While the event format might inspire flashbacks to grad-night lock-ins or slumber parties with Ouija boards, games of “light as a feather, stiff as a board,” Candyman viewings, and the occasional pair of frozen underpants, the 21-and-over OMSI All Night event has a few features those other things probably didn’t. There’s a planetarium premiere of a Stranger Things laser light show, and the chance to sleep inside a replica of an Arctic permafrost tunnel or in a round room full of human fetuses. Three drink tickets are included in the admission price—$130 for OMSI members, $150 otherwise—along with heavy appetizers, a midnight snack, and breakfast. Anyone sneaking in their own booze or any marijuana whatsoever will be asked to leave. (OK, so maybe it is a little like a grad-night lock-in, after all.)

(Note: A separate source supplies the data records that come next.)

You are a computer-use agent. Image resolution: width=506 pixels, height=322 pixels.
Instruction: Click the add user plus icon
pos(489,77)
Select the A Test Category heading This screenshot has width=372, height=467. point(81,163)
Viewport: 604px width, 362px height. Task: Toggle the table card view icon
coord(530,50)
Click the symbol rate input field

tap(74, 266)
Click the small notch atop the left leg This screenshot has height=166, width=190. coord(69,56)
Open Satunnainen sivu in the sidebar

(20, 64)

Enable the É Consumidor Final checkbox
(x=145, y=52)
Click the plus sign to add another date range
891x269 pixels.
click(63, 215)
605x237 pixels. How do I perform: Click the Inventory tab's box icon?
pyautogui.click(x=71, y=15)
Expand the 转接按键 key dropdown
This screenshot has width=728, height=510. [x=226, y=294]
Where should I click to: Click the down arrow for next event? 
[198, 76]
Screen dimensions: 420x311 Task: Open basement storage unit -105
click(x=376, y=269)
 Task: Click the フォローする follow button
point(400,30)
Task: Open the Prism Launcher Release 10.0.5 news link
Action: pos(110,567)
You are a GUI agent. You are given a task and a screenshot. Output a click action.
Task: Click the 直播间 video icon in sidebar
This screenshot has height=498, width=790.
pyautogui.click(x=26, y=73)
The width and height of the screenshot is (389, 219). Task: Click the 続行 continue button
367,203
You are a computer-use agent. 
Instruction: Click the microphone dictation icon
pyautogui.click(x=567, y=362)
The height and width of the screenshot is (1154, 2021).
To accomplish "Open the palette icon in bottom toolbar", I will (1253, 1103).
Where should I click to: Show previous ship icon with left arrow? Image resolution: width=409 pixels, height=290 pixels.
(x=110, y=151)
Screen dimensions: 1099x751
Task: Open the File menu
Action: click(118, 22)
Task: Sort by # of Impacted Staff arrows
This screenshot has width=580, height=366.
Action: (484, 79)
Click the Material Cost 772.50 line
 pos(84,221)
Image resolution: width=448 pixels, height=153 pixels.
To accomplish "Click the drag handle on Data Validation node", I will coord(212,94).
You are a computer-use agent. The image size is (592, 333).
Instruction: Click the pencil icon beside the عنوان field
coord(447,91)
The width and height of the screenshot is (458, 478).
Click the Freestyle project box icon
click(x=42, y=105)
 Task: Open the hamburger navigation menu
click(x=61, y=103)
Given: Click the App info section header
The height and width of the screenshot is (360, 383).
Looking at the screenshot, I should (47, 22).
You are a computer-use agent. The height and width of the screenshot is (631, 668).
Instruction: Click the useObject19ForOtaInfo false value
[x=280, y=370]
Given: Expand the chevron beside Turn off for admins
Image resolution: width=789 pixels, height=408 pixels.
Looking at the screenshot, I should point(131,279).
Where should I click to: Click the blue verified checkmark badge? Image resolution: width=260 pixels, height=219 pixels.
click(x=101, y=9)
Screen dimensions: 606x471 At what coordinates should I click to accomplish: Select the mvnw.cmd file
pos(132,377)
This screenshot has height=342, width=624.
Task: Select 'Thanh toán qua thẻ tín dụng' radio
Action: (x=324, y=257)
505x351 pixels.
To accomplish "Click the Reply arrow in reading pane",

OMSI’s director of events, Andrea Edgecombe, says the museum has hosted school and scout groups for educational overnight camp-ins (“Kids have an awesome time; chaperones don’t get any sleep”) and had plenty of adults-only events with its OMSI After Dark series. But this is the first time the museum has brought the two concepts together. “A few years ago, the American Museum of Natural History in New York did an adult sleepover there, and it was all over the news,” she says. “Ever since we saw that, we’ve wanted to do that here at OMSI.”

Edgecombe and her team sought advice from other museums that have hosted similar events, and added their own behind-the-scenes elements unique to the Portland institution—like a chance to explore the basement flood equipment that kicks into gear when the Willamette River misbehaves. Guests will sleep in the Life Hall, says Edgecombe, mostly because it’s one of the darkest rooms in the building. “OMSI has a lot of windows and a lot of natural light, which is really awesome most of the time,” she says. Staff (acting as chaperones, in a sense) will be sleeping there, too.

Registration is already closed for this inaugural OMSI All Night; Edgecombe says that while the museum can fit 150 for a sleepover, the team wanted a smaller group for this first run, in part so staff can interact more with the guests and get feedback on what works and what doesn’t. (Also, she notes, the smaller group can fit in the planetarium for the laser light show without it being upside-down for anyone.)

Didn’t get tickets? If things go well, OMSI plans to host another sleepover next spring and then might consider doing it twice a year with a fall version, too, plus increased capacity and possibly a chance to sleep in the Science Playground. For a DIY version, just stay home, fix yourself a cocktail, invite over some neighbors, borrow some taxidermy, and camp out in your living room while you binge-watch the BBC’s Planet Earth II or Cosmos with Neil deGrasse Tyson.